BFM Crypto
Crypto

"Ce n’est qu’un début": après la réunion avec Retailleau, les entrepreneurs cryptos restent mitigés

Le ministre de l'Intérieur Bruno Retailleau à Paris le 16 avril 2025. (Photo d'archive)

Le ministre de l'Intérieur Bruno Retailleau à Paris le 16 avril 2025. (Photo d'archive) - Ludovic MARIN/AFP

Plusieurs patrons de l'industrie étaient reçus par Bruno Retailleau ce vendredi pour trouver les moyens d'assurer leur sécurité, à l'heure où ces derniers sont de plus en plus la cible d'attaques.

Le sentiment est mitigé du côté de l'écosytème crypto, dont plusieurs entrepreneurs étaient reçus ce matin par le mininstre de l'Intérieur Bruno Retailleau. Depuis quelques mois, plusieurs patrons de sociétés cryptos (ou membres de leur famille) sont la cible d’attaques en France. La dernière tentative d’enlèvement, finalement mise en échec, a eu lieu ce mardi en plein cœur de Paris contre la fille et le petit-fils du patron de la plateforme d'échange crypto Paymium.

Depuis 2021, 10 agressions de détenteurs de cryptomonnaies (ou d'un membre de leur famille) ont eu lieu dans le pays, dont 4 enlèvements depuis le début de l'année. A l'issue de la réunion à Beauvau, plusieurs mesures visant à assurer leur sécurité seront appliquées, notamment une "collaboration renforcée avec les forces de sécurité intérieure", un accès "prioritaire" au numéro d'appel d'urgence 17 ou encore une "consultation de sûreté à leurs domiciles par les référents sûreté de la police et de la gendarmerie".

"Ce n'est qu'un début"

L'Adan (l'Association pour le développement des actifs numériques) qui représente l'ensemble des acteurs cryptos en France et en Europe, "salue l’engagement et la mobilisation du ministère de l’Intérieur à l’issue de la réunion de ce matin", selon un communiqué consulté par BFM Business.

"Des mesures de court terme indispensables sont désormais sur la table pour répondre à l’urgence sécuritaire.
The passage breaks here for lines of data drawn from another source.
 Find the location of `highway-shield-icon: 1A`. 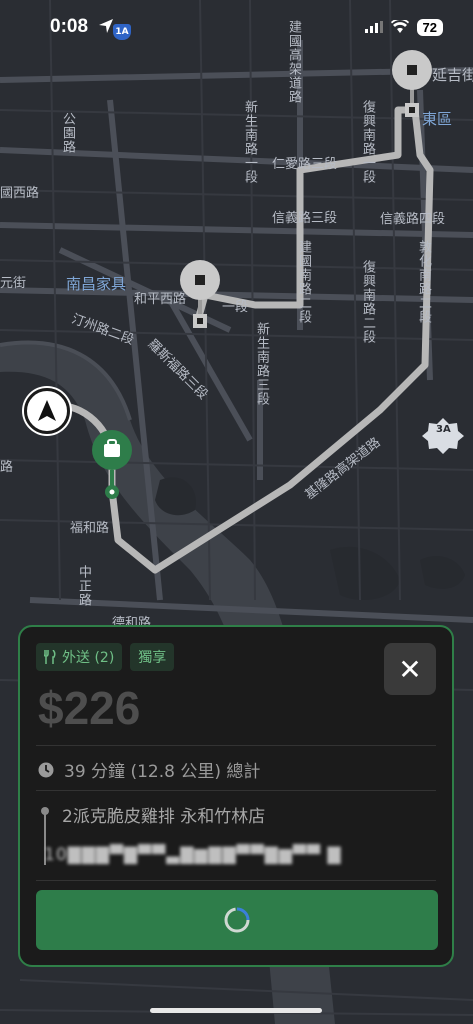

highway-shield-icon: 1A is located at coordinates (122, 32).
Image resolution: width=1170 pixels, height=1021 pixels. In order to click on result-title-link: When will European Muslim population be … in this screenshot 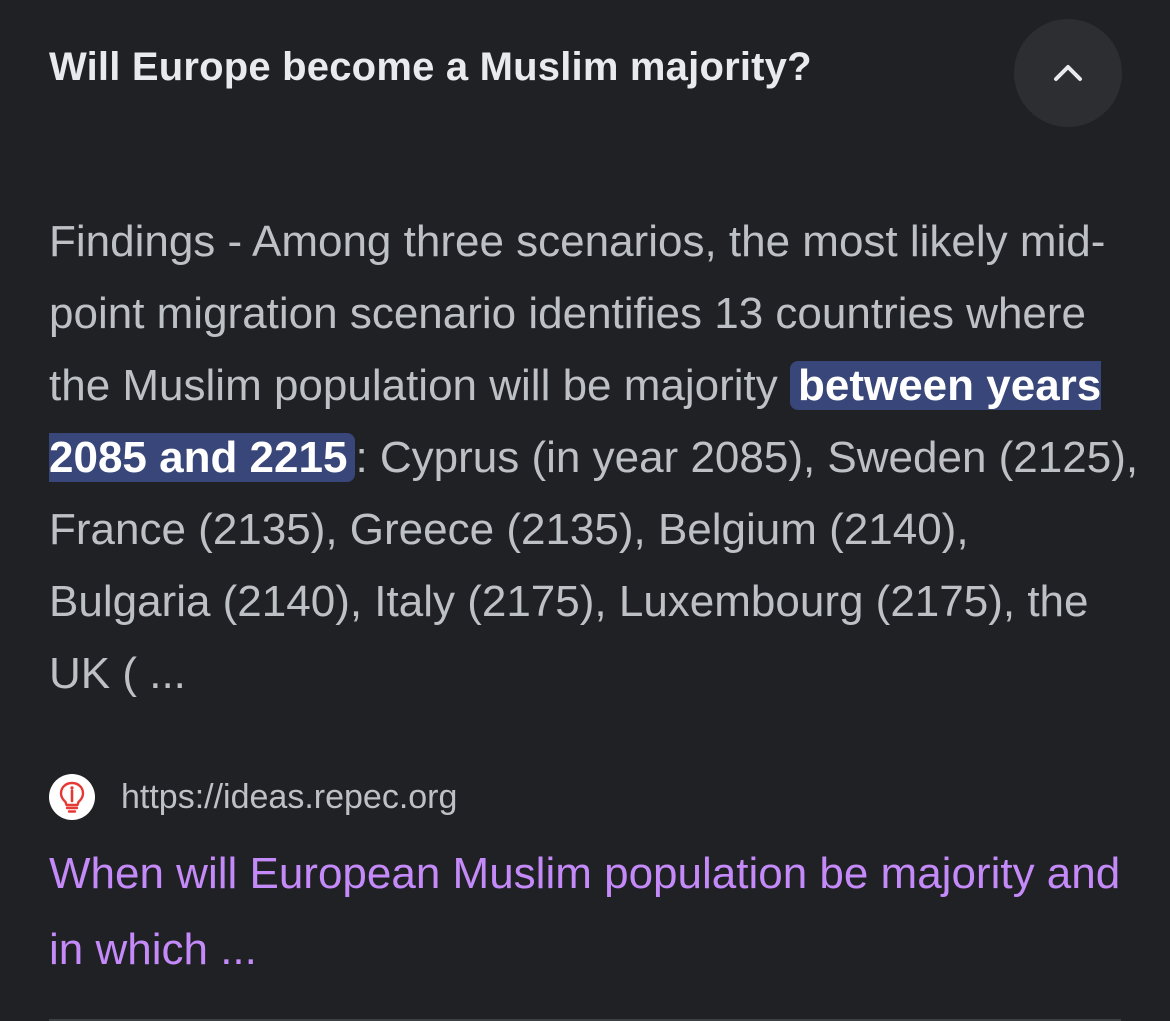, I will do `click(589, 912)`.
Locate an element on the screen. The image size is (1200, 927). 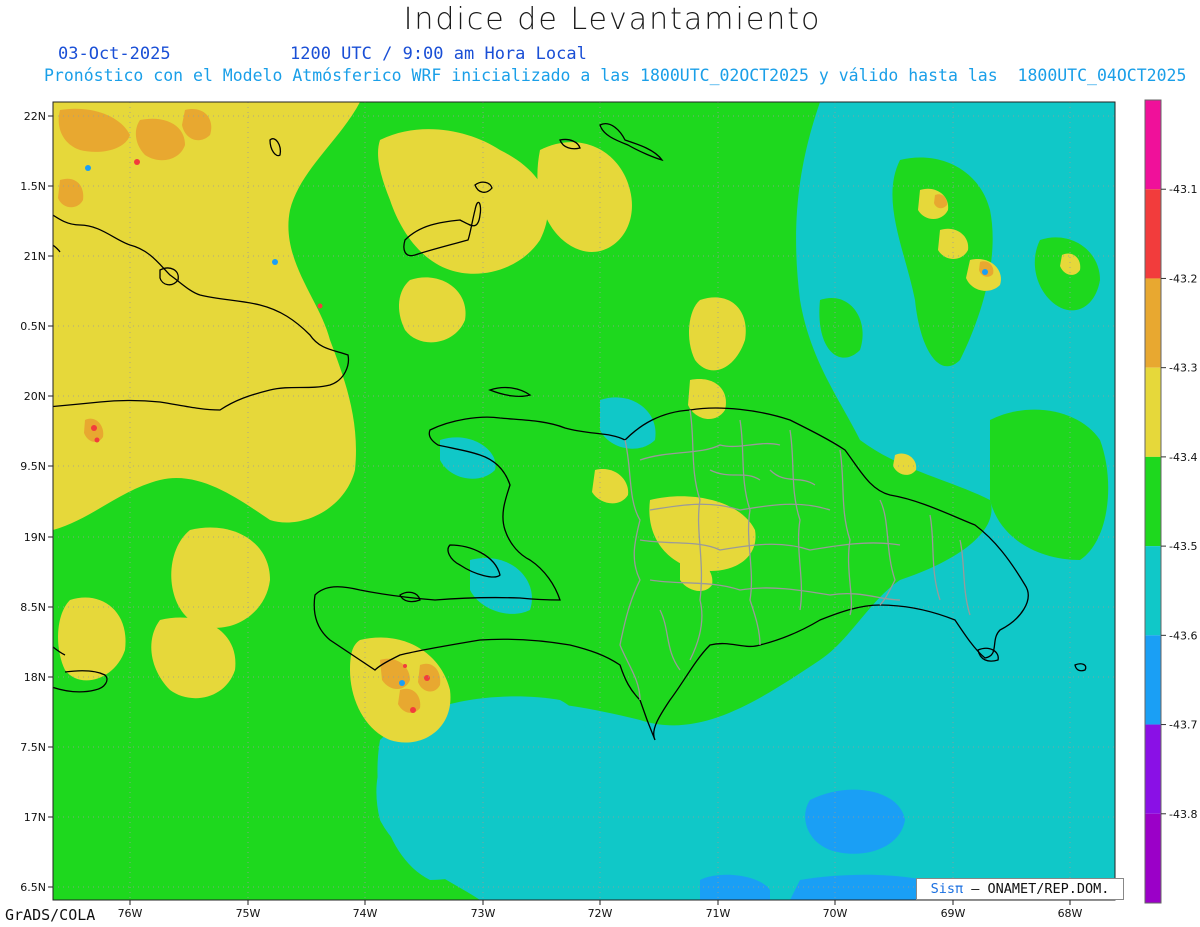
colorbar-label: -43.3 is located at coordinates (1183, 368).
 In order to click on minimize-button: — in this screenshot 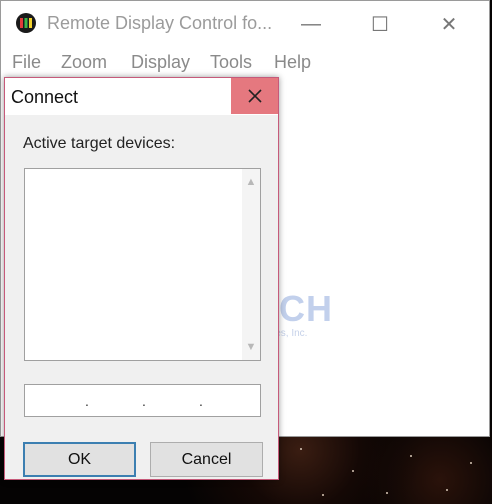, I will do `click(311, 24)`.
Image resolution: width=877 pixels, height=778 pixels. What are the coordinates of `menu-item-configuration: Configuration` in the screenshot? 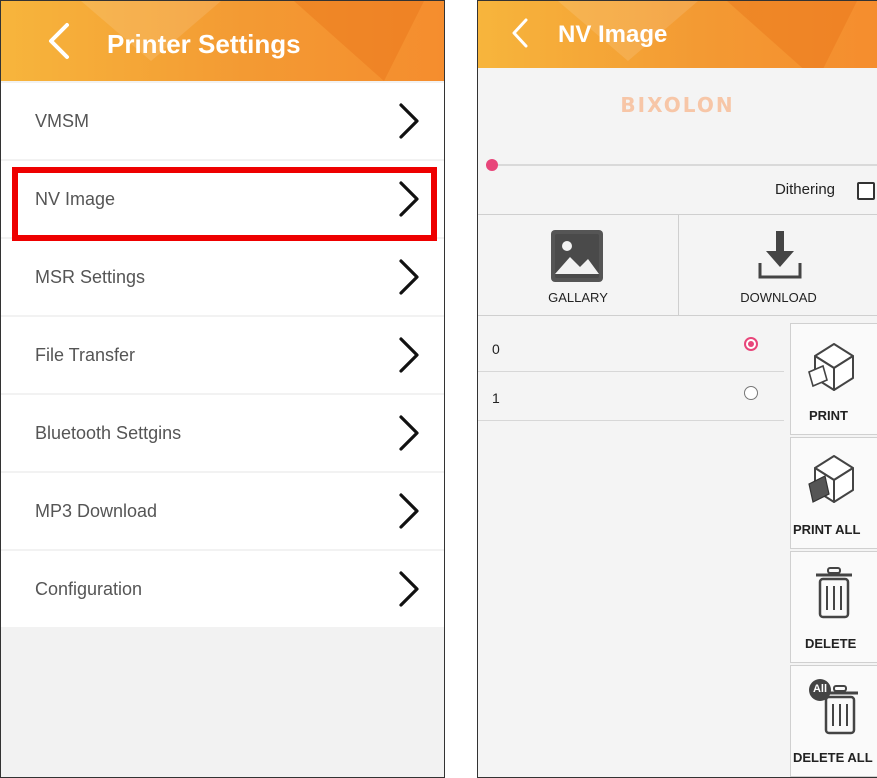 It's located at (222, 589).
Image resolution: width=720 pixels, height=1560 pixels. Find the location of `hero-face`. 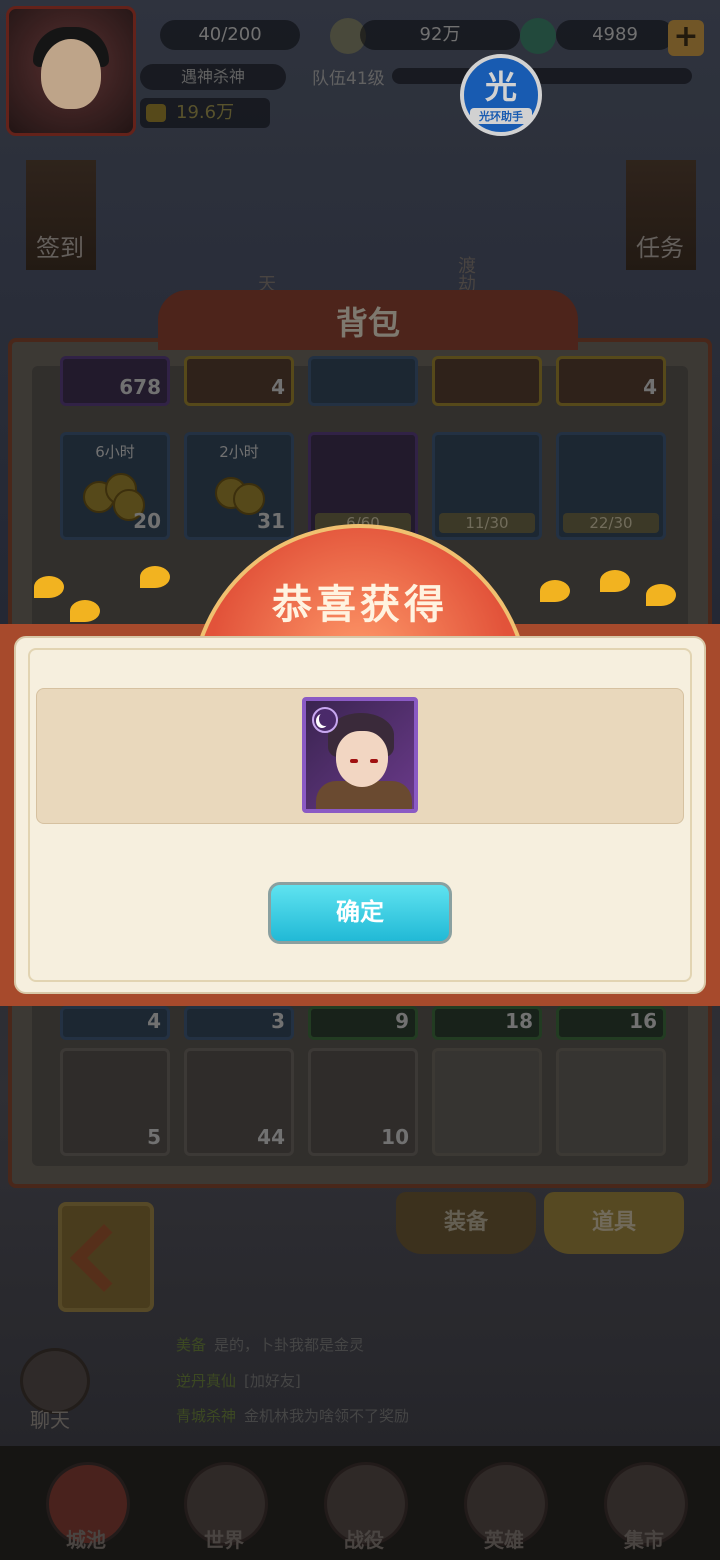

hero-face is located at coordinates (362, 759).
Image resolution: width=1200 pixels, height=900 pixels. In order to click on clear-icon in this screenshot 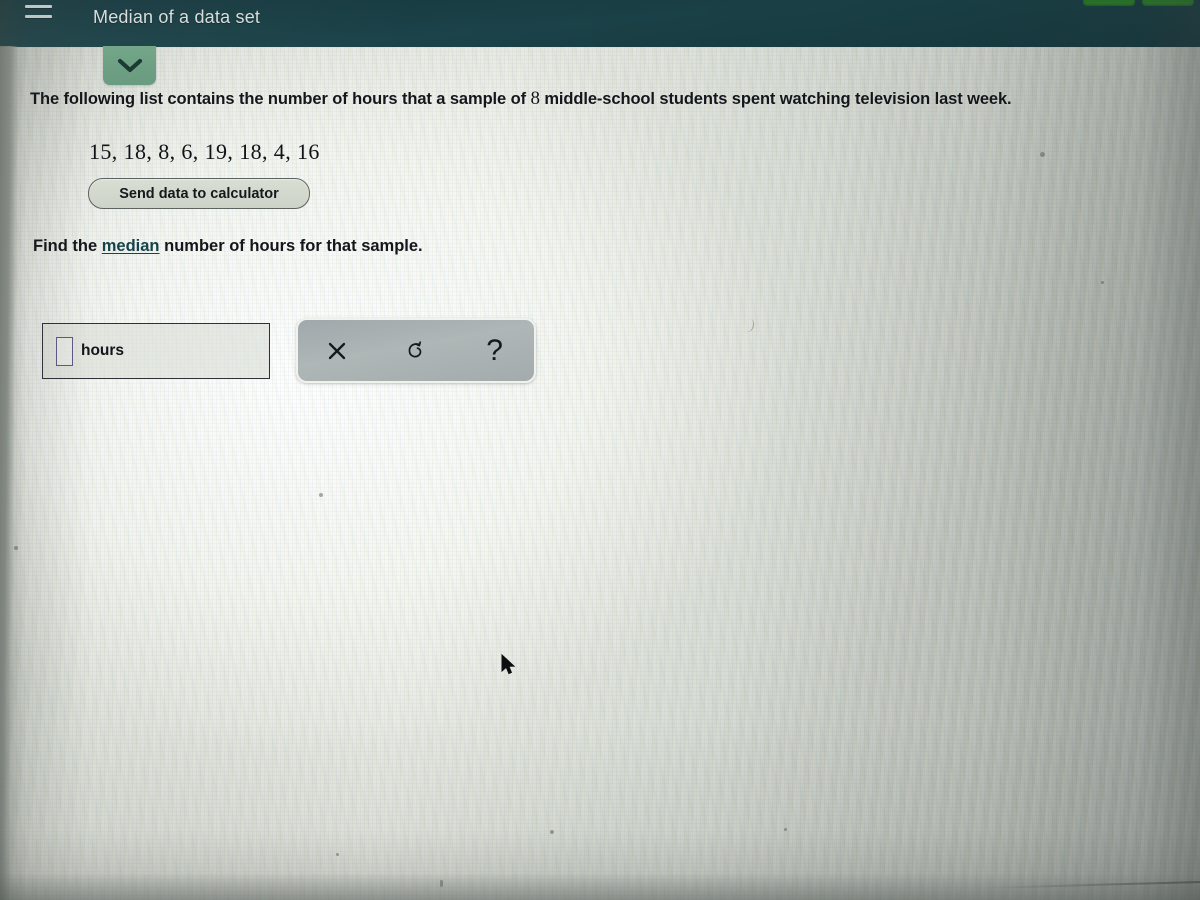, I will do `click(337, 351)`.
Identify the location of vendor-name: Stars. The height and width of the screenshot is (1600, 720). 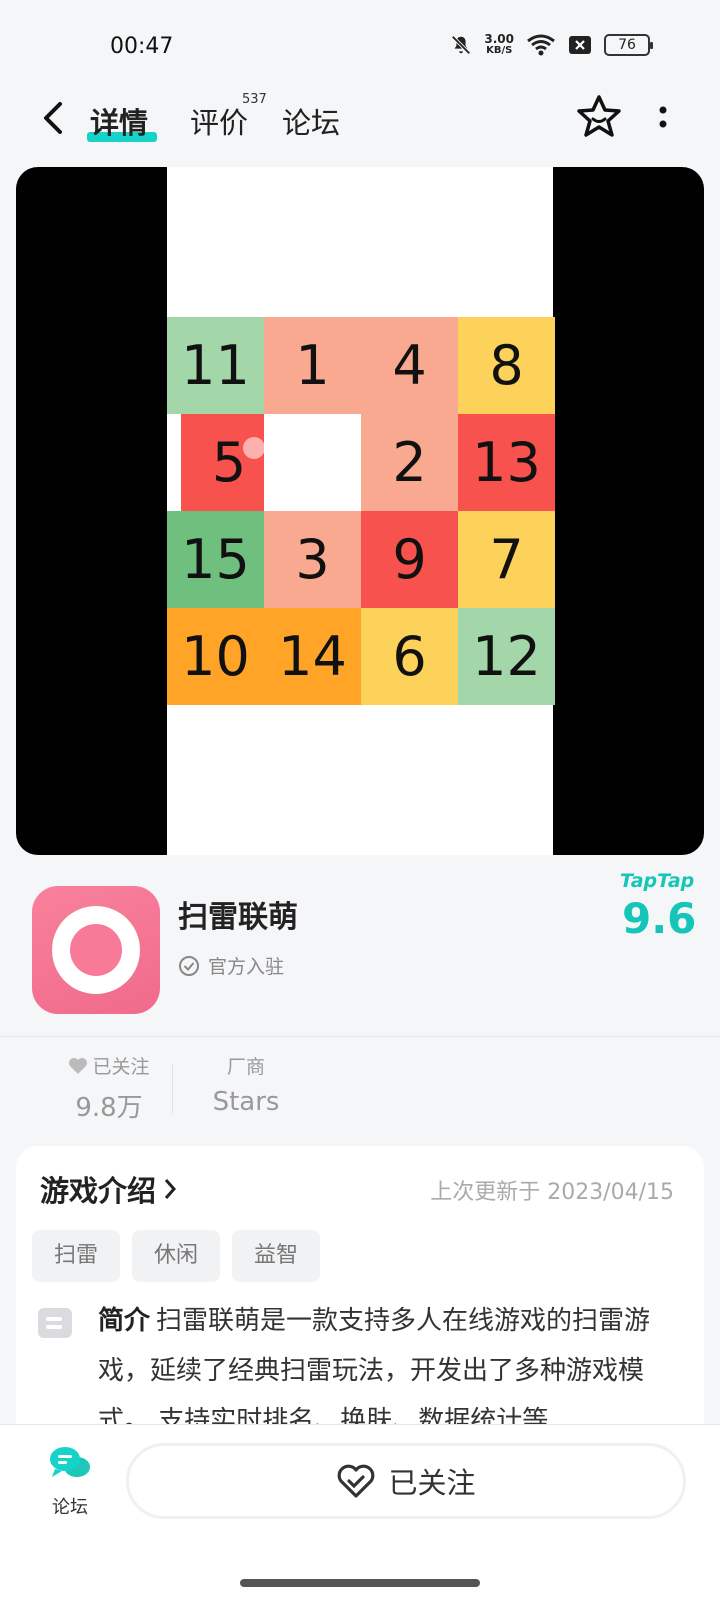
(246, 1102).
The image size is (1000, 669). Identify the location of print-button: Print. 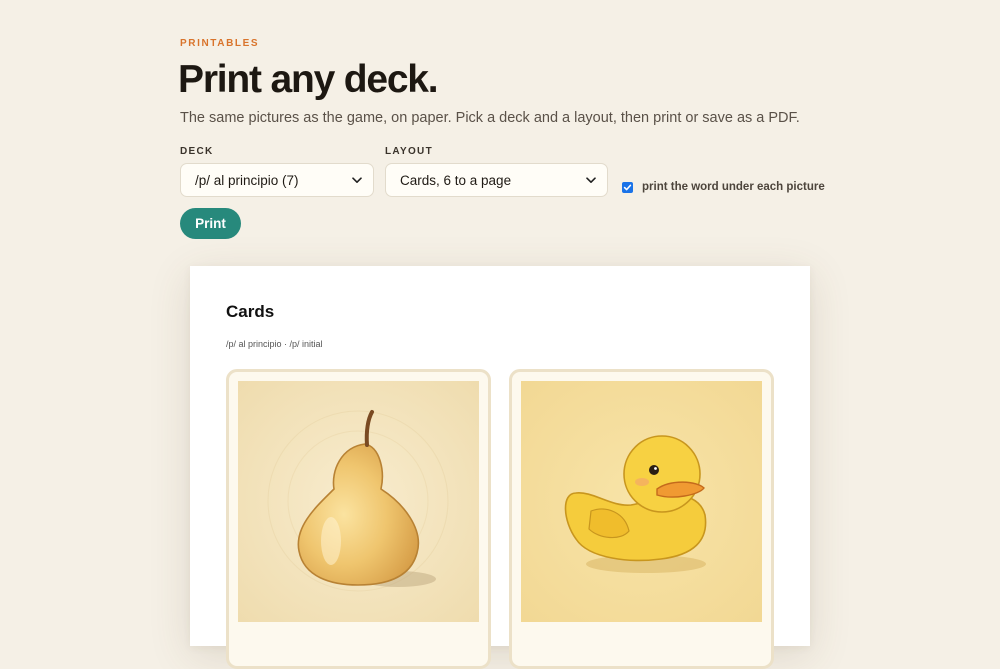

Ce n’est qu’un début. Il faut maintenant bâtir un dispositif pérenne en associant pleinement le ministère de la Justice, Bercy et l’Intérieur. Le secteur attend un engagement à long terme, à la hauteur des enjeux", peut-on lire.

Il est temps de "mettre fin à la diffusion d'idées reçues dans le débat public: les crypto-actifs sont traçables. Les mots ont un sens, et les approximations des conséquences", rappelle le lobby des cryptos.

Présent lors de la réunion, Eric Larchevêque, co-fondateur de la plateforme Ledger (et dont l'associé David Balland a été enlevé il y a quelques mois avant d'être libéré avec un doigt mutilé) a déclaré que la "mobilisation, tant du Ministre que de l’ensemble des autorités présentes, a été à la hauteur des enjeux".

"Ce que je souhaite, c’est d’avoir les moyens légaux de nous protéger nous-mêmes. Dans le respect de la loi, dans l’esprit d’une légitime défense réelle et reconnue", a écrit ce dernier, suggérant plusieurs mesures concrètes, comme celle de supprimer les adresses publiques des dirigeants sur les bases de registres des entreprises. "Personne ne devrait avoir à se cacher ou craindre pour son intégrité pour le seul motif d’avoir réussi", précise ce dernier.

"Un bal de mesurettes"

Certains membres de l'écosystème crypto sont cependant déçus des mesures proposées par le ministère de l'Intérieur. "Priorité d'appel au 17: inutile une fois tabassé, dans une camionnette et débarrassé de son téléphone!", regrette l'expert en sécurité et cryptomonnaies Renaud Lifchitz, évoquant un "bal de mesurettes".

Pour ce dernier, d'autres pistes doivent être explorées pour véritablement assurer la sécurité des patrons dans les cryptos. En outre, Renaud Lifchitz évoque un moratoire sur la règlementation européenne dite Travel Rule (comme demandé par Paymium), un retrait de l'article crypto de la loi narcotrafic, des études d'impact sur les réglementations KYC et AML existantes ainsi que la non divulgation des adresses des personnes physiques dans les registres des greffes du commerce.

Avant la réunion de ce matin, le patron de Paymium, Pierre Noizat, proposait des mesures concrètes de protection, à l'instar d'une "protection temporaire des personnes" en situation d'urgence. "On voudrait juste sortir de l’enfer. Je pense que le ministre a une mission impossible: traiter un problème qui grossit trop vite. Il faut utiliser le pseudonyme, c’est très important", a déclaré ce dernier sur BFMTV ce vendredi. Il semblerait qu'il n'ait pas été écouté.